» **Document text**:
==*==

# The evil tackle shop snare.(or fishing junkie)



## fishydude (Dec 30, 2007)

G'day all, I just popped into my local tackle provider today to purchase some small jig heads and some cockles ;-) . I came out with....lol :? ...here we go....1x Yankee landing net with scales built in....1X Gulp 2" camo sandworms....1x pack of jig heads......1x penn 6" long nose pliers......1x450gm cockles......1x Pflueger Contender 7535 spin reel......1x usg-sp46l ugly stik spin rod (for yak fishing).....270m mustad ultra braid-yellow(which filled the reel perfectly I might add)...1x can of innox. Took about an hour :shock: ...lol....Then stopped on the way to the Port to pick up a replacement ruler for that which I lost a couple weeks back :? . Watched thresher shark yak vid with tackle guy took about an hour :lol: . Got to the ramp and setting up my new stuff took a bit longer and was approached by the friendliest pair of Police oficers it has ever been my good fortune to meet as one of them regularly fishes the port I think and suggested a creek to try...lol. They were facinated by the fully kitted out Hobie Outback 8) , as were about three other groups of folk. Helped a guy jump start his car. All in all I took about 3.5 hours extra to get in the water and ended up somewhere in the region of 400 bucks poorer. Am I a hopeless case. Are there others out there who when confronted by bright shiny new fishing gear just cave in entirely and buy the lot....oh did I mention the 1x braid scissors? Blooded the rod on a yellowfin whiting around 30cm two small bream and a big gnarly hookup that only lasted 10 seconds before I heard a big splash behind me and it was off. Woulda been a nice one. Had to cut trip short asI didn't bring my light as i was planning to hit the water 3 and a half hours earlier...lol. Post shopping depression....always sets in later...lol.

==*==

[Data records]
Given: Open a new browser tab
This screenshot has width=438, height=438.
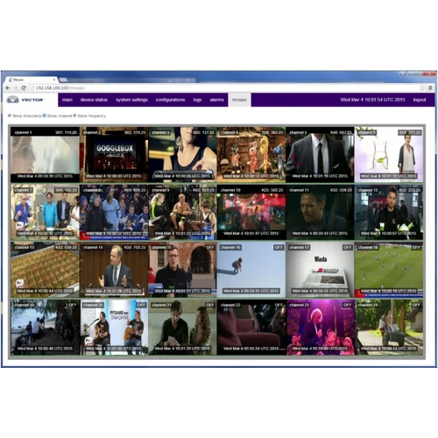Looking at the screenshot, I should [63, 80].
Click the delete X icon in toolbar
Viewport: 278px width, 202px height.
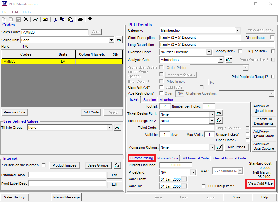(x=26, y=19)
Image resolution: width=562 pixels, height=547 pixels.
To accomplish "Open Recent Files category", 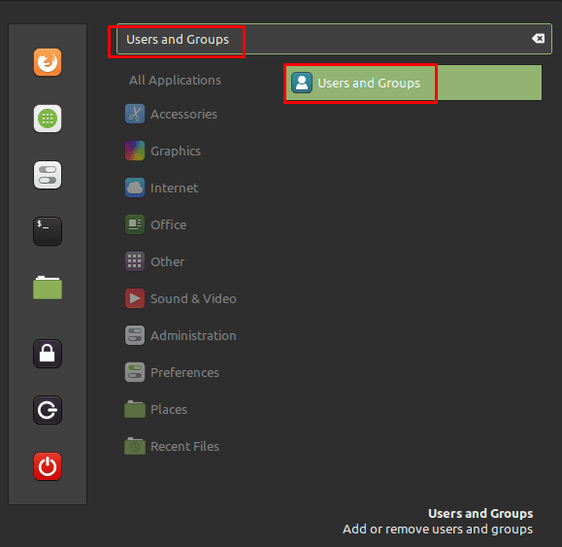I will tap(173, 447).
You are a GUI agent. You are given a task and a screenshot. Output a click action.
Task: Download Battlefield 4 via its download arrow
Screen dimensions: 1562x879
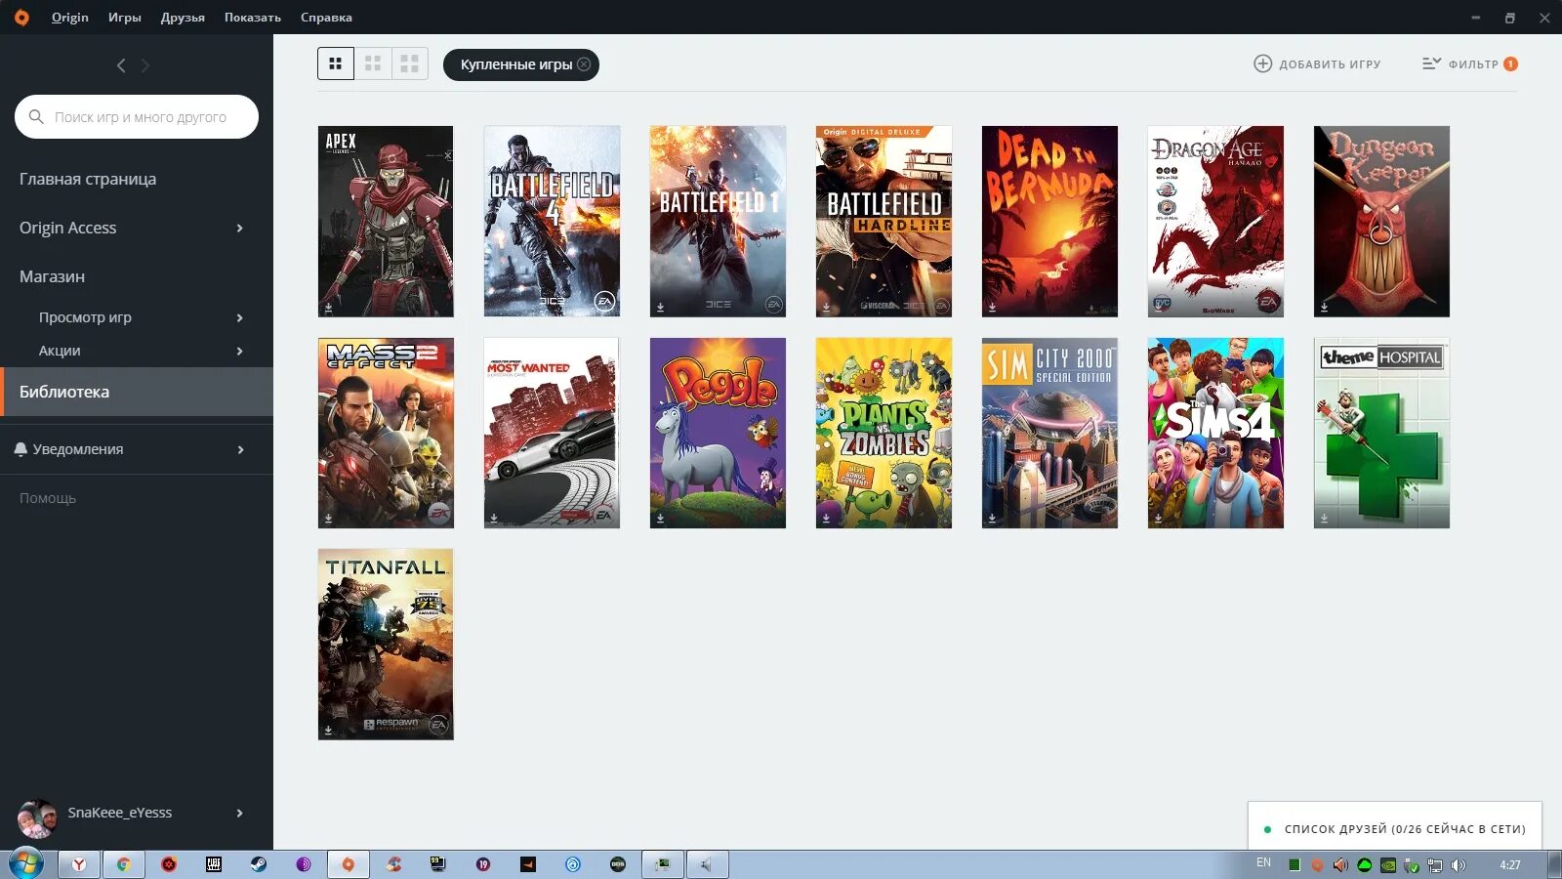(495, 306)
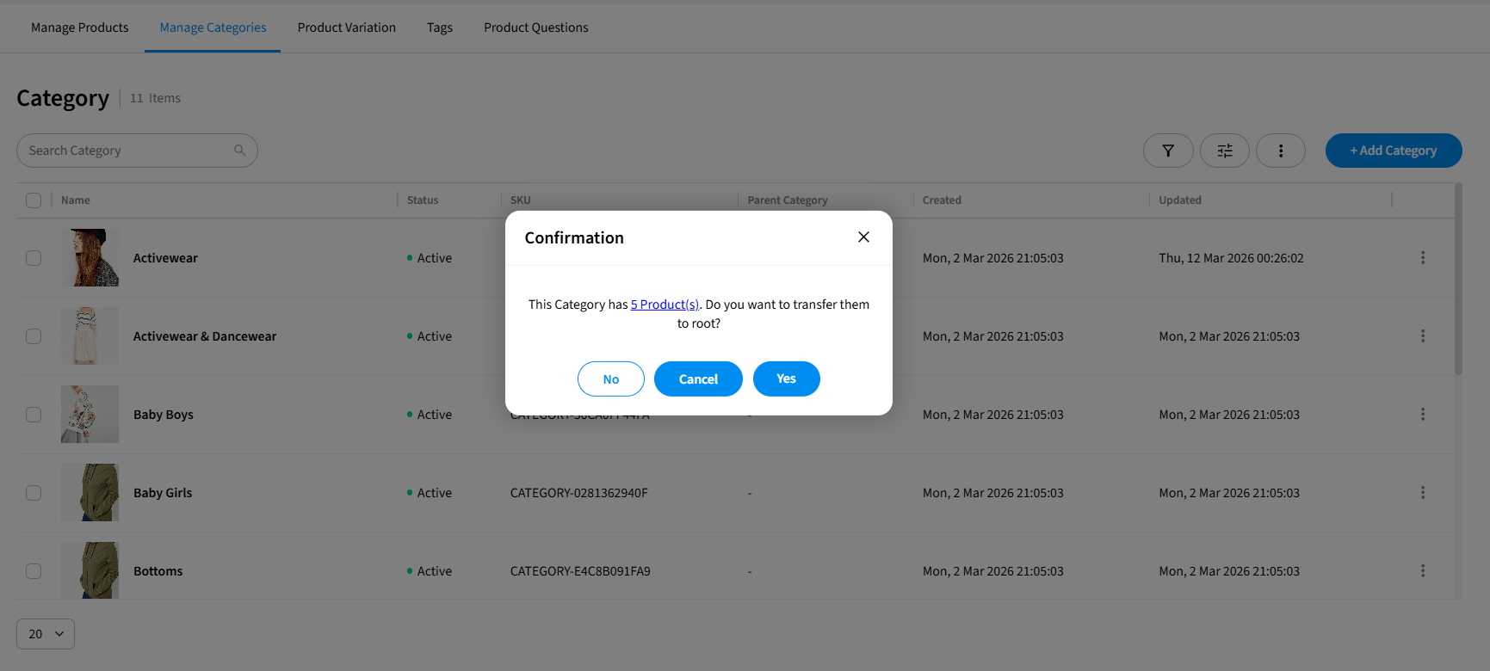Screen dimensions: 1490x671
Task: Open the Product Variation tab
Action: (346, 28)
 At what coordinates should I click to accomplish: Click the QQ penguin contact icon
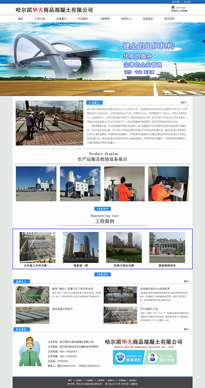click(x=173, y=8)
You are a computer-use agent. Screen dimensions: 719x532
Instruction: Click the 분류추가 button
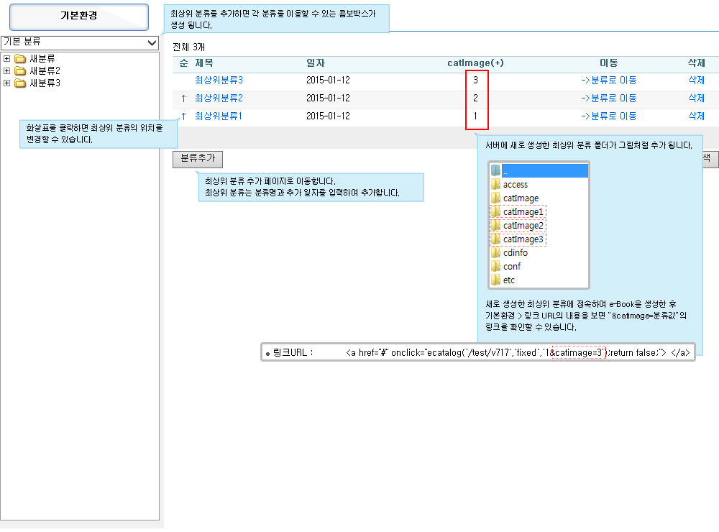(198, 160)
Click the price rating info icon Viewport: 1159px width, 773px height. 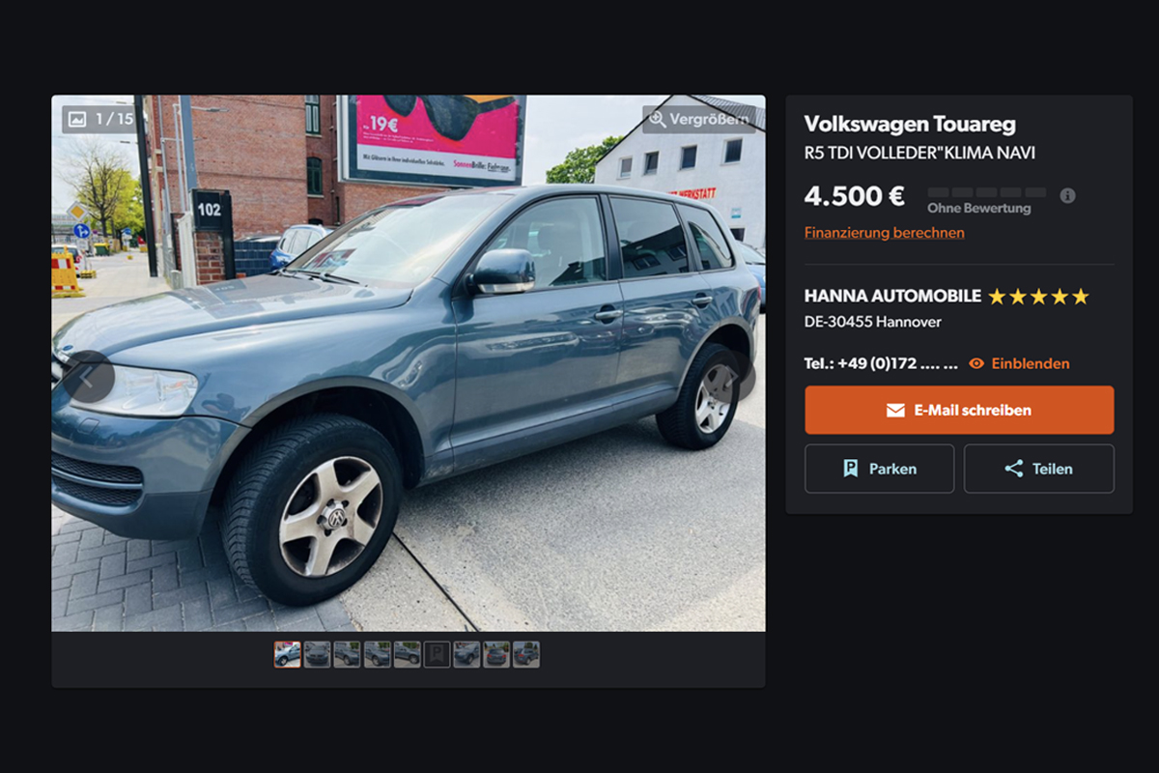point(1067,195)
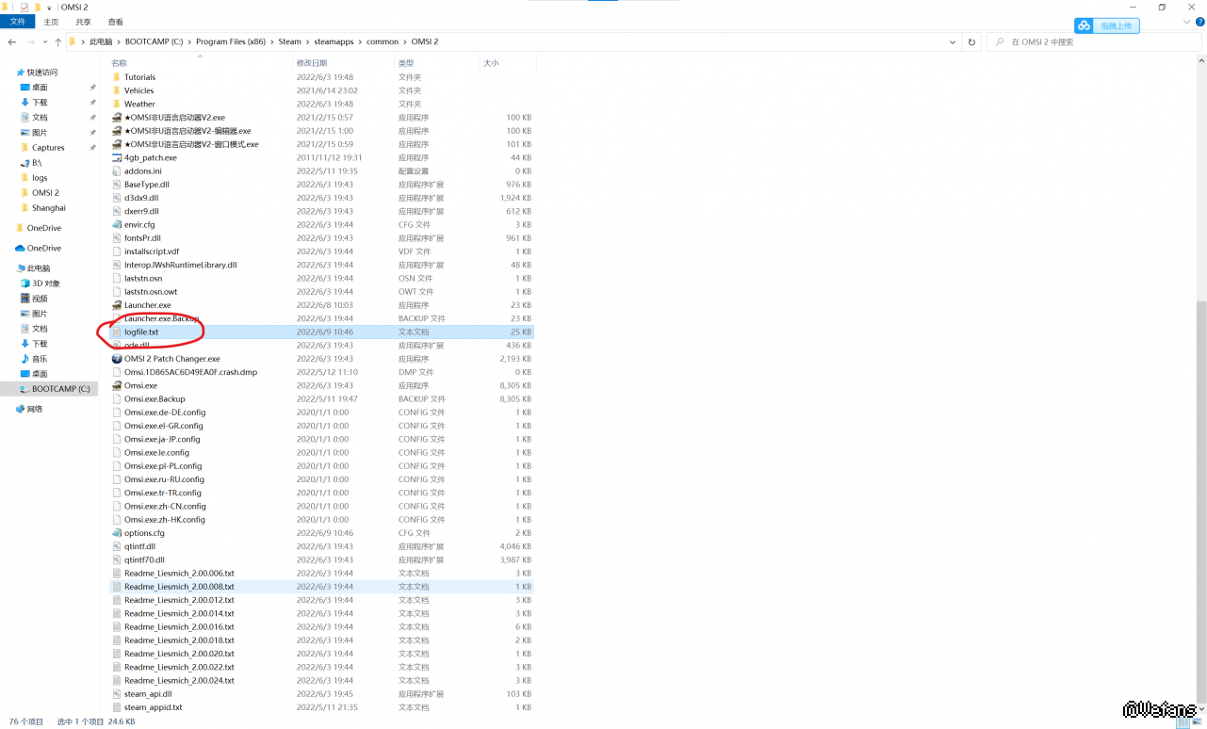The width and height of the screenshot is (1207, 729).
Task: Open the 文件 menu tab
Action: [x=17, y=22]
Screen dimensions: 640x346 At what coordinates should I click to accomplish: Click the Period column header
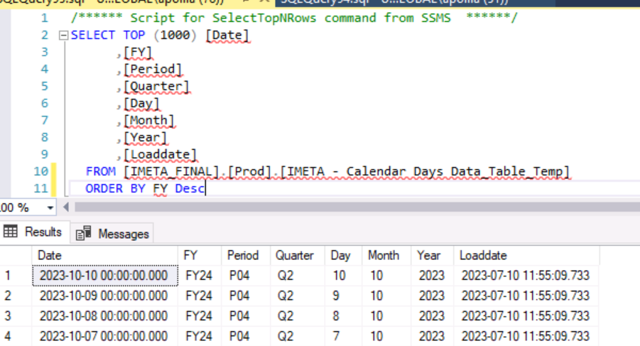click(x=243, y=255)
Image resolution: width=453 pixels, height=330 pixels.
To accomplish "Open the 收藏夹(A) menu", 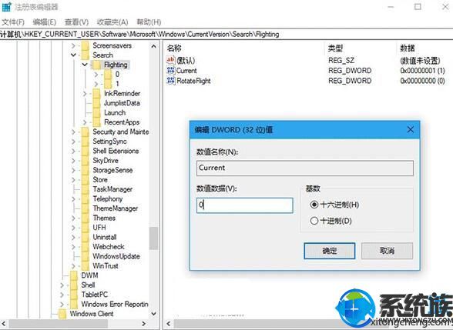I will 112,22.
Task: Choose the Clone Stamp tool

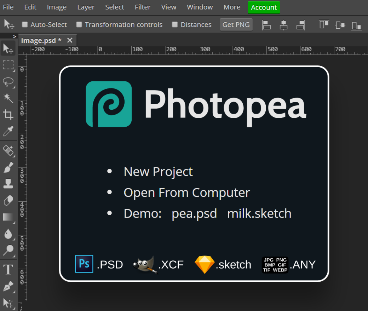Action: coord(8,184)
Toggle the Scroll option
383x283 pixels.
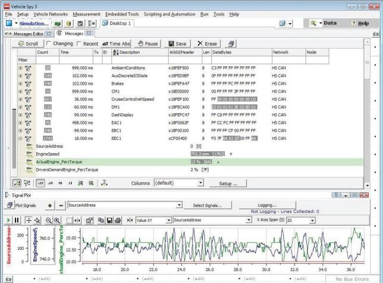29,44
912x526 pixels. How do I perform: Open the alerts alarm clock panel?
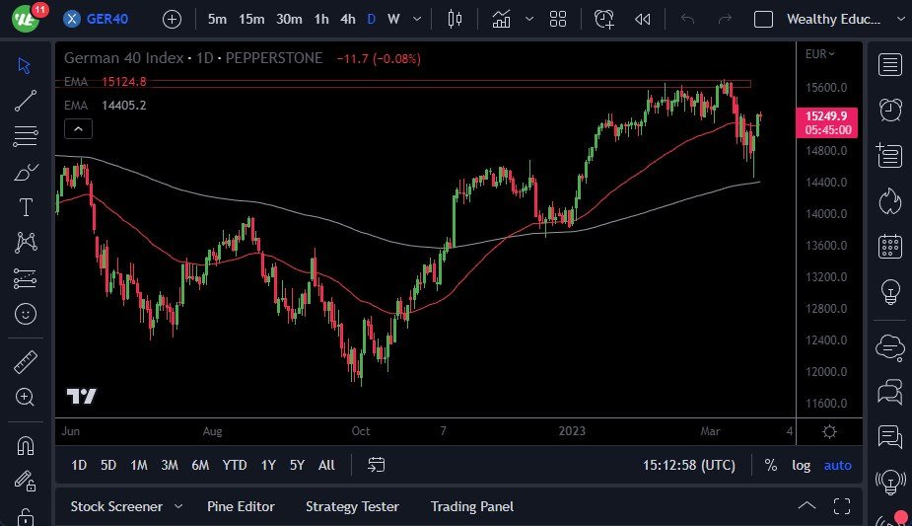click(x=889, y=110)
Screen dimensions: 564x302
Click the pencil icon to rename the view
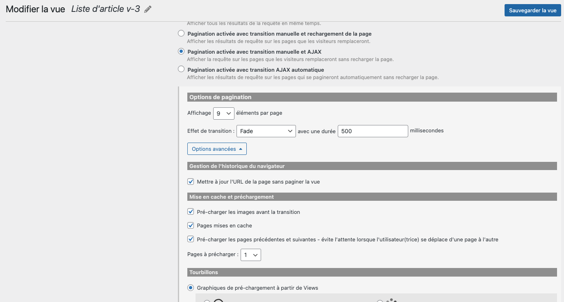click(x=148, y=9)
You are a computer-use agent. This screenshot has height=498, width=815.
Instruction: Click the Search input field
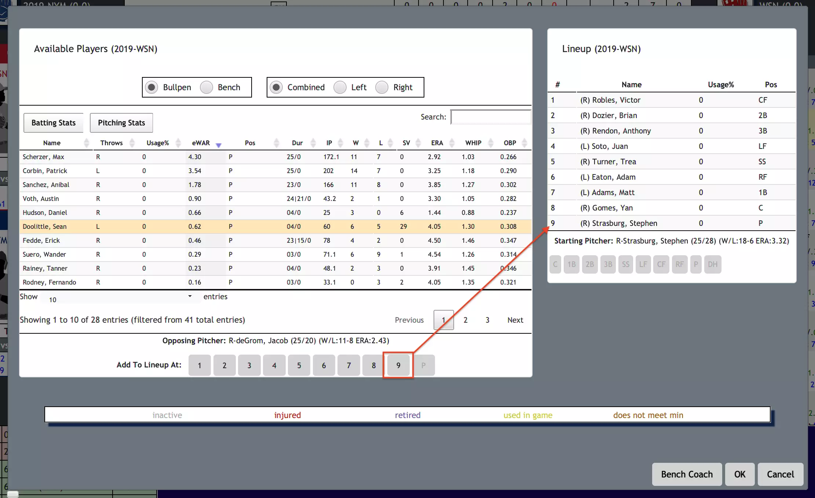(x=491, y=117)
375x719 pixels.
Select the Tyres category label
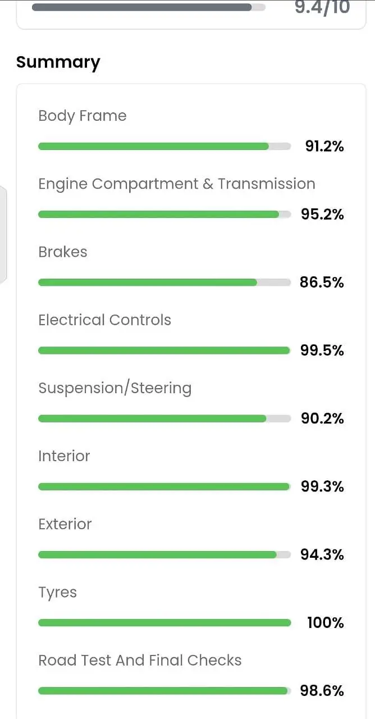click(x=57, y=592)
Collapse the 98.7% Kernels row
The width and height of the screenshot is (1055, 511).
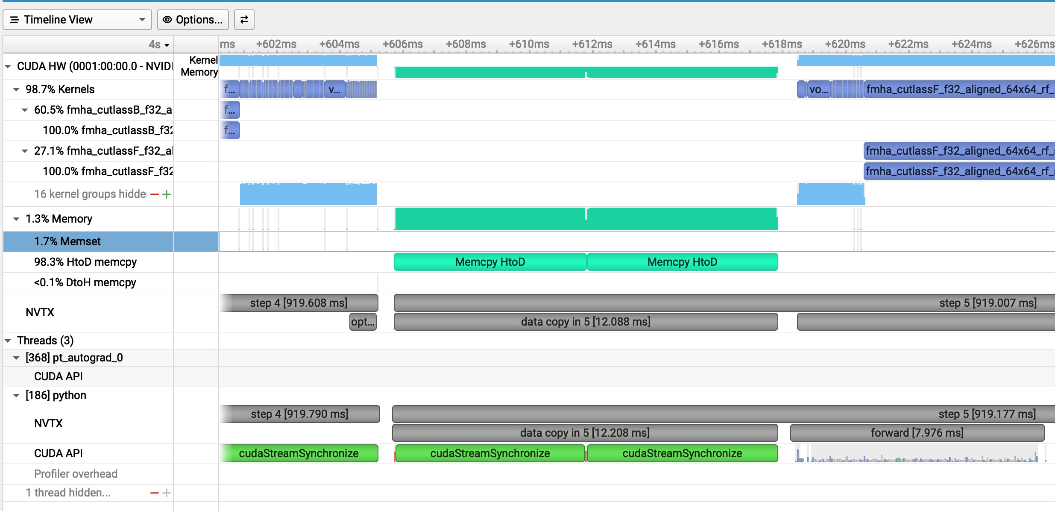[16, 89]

==*==

» **Task list**:
[1] Copy out the whole tackle shop post word for word.
[2] Swap "toolbar" for "menu bar" in everything from the start of the data records down to the line that contains "(x=26, y=19)", including both ends, and keep the rest unchanged. Give only those lines, and leave the pictures out.

» **Answers for the tasks**:
[1]
# The evil tackle shop snare.(or fishing junkie)



## fishydude (Dec 30, 2007)

G'day all, I just popped into my local tackle provider today to purchase some small jig heads and some cockles ;-) . I came out with....lol :? ...here we go....1x Yankee landing net with scales built in....1X Gulp 2" camo sandworms....1x pack of jig heads......1x penn 6" long nose pliers......1x450gm cockles......1x Pflueger Contender 7535 spin reel......1x usg-sp46l ugly stik spin rod (for yak fishing).....270m mustad ultra braid-yellow(which filled the reel perfectly I might add)...1x can of innox. Took about an hour :shock: ...lol....Then stopped on the way to the Port to pick up a replacement ruler for that which I lost a couple weeks back :? . Watched thresher shark yak vid with tackle guy took about an hour :lol: . Got to the ramp and setting up my new stuff took a bit longer and was approached by the friendliest pair of Police oficers it has ever been my good fortune to meet as one of them regularly fishes the port I think and suggested a creek to try...lol. They were facinated by the fully kitted out Hobie Outback 8) , as were about three other groups of folk. Helped a guy jump start his car. All in all I took about 3.5 hours extra to get in the water and ended up somewhere in the region of 400 bucks poorer. Am I a hopeless case. Are there others out there who when confronted by bright shiny new fishing gear just cave in entirely and buy the lot....oh did I mention the 1x braid scissors? Blooded the rod on a yellowfin whiting around 30cm two small bream and a big gnarly hookup that only lasted 10 seconds before I heard a big splash behind me and it was off. Woulda been a nice one. Had to cut trip short asI didn't bring my light as i was planning to hit the water 3 and a half hours earlier...lol. Post shopping depression....always sets in later...lol.

[2]
Given: Open a new browser tab
This screenshot has width=438, height=438.
Looking at the screenshot, I should [63, 80].
Click the delete X icon in menu bar
Viewport: 278px width, 202px height.
(x=26, y=19)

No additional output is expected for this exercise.